Entries on target coordinates:

============================================================

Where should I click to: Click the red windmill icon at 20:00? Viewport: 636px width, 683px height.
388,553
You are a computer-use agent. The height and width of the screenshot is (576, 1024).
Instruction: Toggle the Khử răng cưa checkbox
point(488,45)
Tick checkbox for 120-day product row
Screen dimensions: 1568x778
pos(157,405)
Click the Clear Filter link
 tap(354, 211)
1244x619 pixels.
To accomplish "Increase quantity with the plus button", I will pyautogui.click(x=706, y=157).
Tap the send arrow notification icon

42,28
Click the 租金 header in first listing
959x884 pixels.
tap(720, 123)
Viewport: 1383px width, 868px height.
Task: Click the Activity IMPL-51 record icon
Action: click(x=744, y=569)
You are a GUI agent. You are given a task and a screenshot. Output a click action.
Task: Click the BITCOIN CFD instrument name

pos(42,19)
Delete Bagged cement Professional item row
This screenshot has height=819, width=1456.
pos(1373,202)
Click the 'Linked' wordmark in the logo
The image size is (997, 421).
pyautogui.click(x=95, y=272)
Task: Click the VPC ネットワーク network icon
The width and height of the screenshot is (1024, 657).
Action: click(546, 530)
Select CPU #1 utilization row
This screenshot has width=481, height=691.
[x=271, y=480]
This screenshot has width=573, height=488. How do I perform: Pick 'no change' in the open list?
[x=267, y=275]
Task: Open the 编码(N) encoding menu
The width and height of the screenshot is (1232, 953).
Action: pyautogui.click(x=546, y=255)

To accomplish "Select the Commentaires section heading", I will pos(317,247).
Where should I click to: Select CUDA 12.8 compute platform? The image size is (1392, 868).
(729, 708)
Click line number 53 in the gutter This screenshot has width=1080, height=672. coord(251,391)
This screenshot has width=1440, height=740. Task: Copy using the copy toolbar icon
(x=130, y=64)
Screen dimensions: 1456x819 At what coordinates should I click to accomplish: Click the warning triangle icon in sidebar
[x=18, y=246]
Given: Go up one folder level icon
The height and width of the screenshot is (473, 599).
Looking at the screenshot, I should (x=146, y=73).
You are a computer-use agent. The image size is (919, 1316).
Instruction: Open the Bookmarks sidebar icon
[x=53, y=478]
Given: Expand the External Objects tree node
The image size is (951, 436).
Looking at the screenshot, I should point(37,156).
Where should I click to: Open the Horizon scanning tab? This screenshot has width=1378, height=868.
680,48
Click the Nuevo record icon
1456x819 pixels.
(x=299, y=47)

============================================================

Arrange the stretch from the line containing "This screenshot has width=573, height=488." through the line containing "Looking at the screenshot, I should (x=146, y=73)." as a two-column CSV with the headers entry_text and answer. Give one row per entry, put each value in a single quoted field, and replace line breaks with spaces.

● **Completed exercise**
entry_text,answer
"This screenshot has width=573, height=488. How do I perform: Pick 'no change' in the open list?","[x=267, y=275]"
"Task: Open the 编码(N) encoding menu The width and height of the screenshot is (1232, 953).","Action: pyautogui.click(x=546, y=255)"
"To accomplish ""Select the Commentaires section heading"",","I will pos(317,247)."
"Where should I click to: Select CUDA 12.8 compute platform? The image size is (1392, 868).","(729, 708)"
"Click line number 53 in the gutter This screenshot has width=1080, height=672.","coord(251,391)"
"This screenshot has width=1440, height=740. Task: Copy using the copy toolbar icon","(x=130, y=64)"
"Screen dimensions: 1456x819 At what coordinates should I click to accomplish: Click the warning triangle icon in sidebar","[x=18, y=246]"
"Given: Go up one folder level icon The height and width of the screenshot is (473, 599).","Looking at the screenshot, I should (x=146, y=73)."